12.
「私は嘘を言っておりませんよ?」
道化の仮面を捨て去り、死刑執行人一族家長のハーシムネは慇懃無礼に笑う。
「願わくば、死が貴女様の救いとなります様に」
成りきった道化の癖が抜けず、ハーシムネは誰とも会わない隠し通路でくるりと一回転をする。
「死は若い、老い、貴族、乞食、金持ち、貧乏、身分の貴賤は選びませんからね!究極の癒しをアデライド様にもたらすでしょうなっ」
腰を左右に揺らし、腰の小道具をじゃらりと鳴らし彼は鼻歌を鳴らす。
段々低く狭くなる通路を、腰を屈めて通り
「あんなカボチャ顔など論外ですぞ」
麗人が処刑されねば、民草の娯楽にはならないのだとハーシムネは思い出し憤慨の声を荒げる。
うら若き貴族の令嬢が生を一刀両断にされる瞬間が
虐げられた市民の、まだ歯軋りをするハーシムネ自身の心を躍らす瞬間でもあるのだ。
人の生死をその手に握るーー彼は神になったとでも錯覚するのだろうか。
通路は鼻が曲がりそうな臭気を出す下水路へと続いている。
「これは、もう必要ないですなっ」
妙薬を入れていたのとは別の物をポケットから取り出すとハーシムネは下水にパラパラと落とし出す。
「王からは、せめてもの情けにお預かりした妙薬。
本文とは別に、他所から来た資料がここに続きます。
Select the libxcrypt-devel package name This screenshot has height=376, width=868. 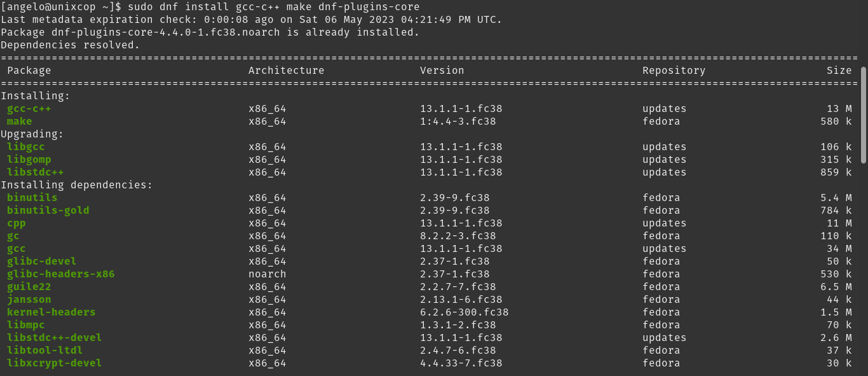coord(55,363)
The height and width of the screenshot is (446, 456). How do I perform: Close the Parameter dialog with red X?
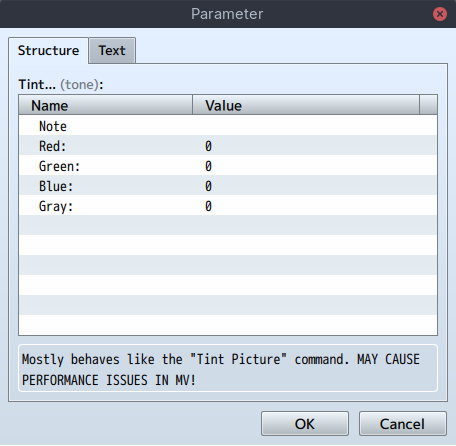(x=440, y=14)
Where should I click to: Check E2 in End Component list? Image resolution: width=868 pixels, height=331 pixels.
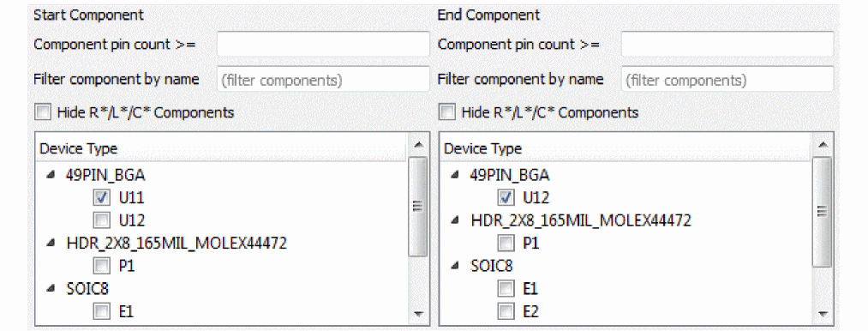tap(505, 311)
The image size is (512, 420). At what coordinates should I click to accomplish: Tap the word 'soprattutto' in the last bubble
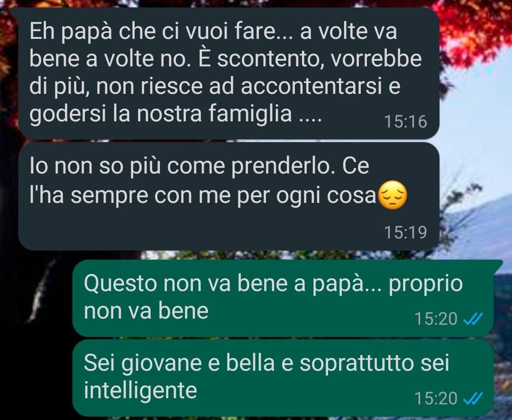coord(357,363)
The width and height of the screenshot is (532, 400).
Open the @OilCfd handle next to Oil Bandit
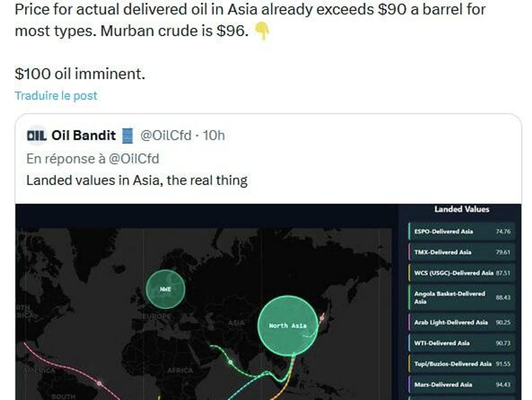(166, 135)
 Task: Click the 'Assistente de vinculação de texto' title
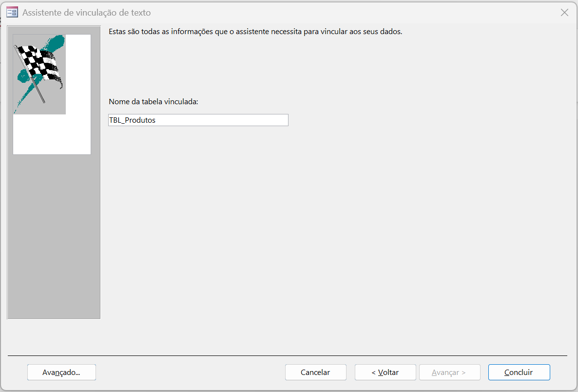[x=86, y=13]
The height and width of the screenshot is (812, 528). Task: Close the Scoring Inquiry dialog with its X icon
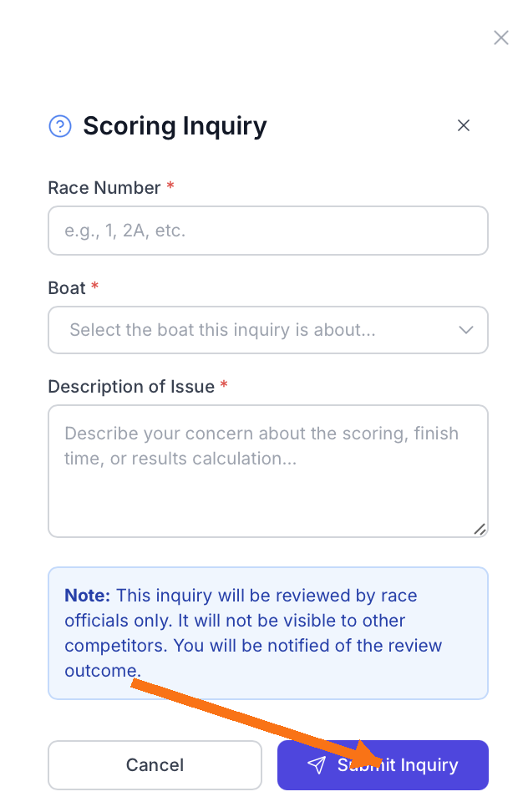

ルヅィール様からは顔の皮膚が徐々に溶け出す丸薬を。王子様からは気が触れる寸前まで精神を昂らせ、痛覚を鋭敏にする丸薬。ライル様からは特になく……あの方は脳筋ですからな!はっはっ!丸薬の元手はブレイン様‼︎いやぁ〜恐ろしいですね、拷問執行人一族と取って代わるおつもりでしょうか⁉︎いやはや、醜悪な次世代ばかりではありませんか‼︎」
不敬極まりないが、彼等、汚れ役一族は常に時の権力者と繋がっているのだ。
気は大きくなるだろう。
彼は衣服に付いた煤を払い、鉄製の扉を開け鍵を厳重に閉める。
表へ出ると外気が冷たく彼を迎え、生暖かい空気と喧騒の最中、雑踏へと消えたーー。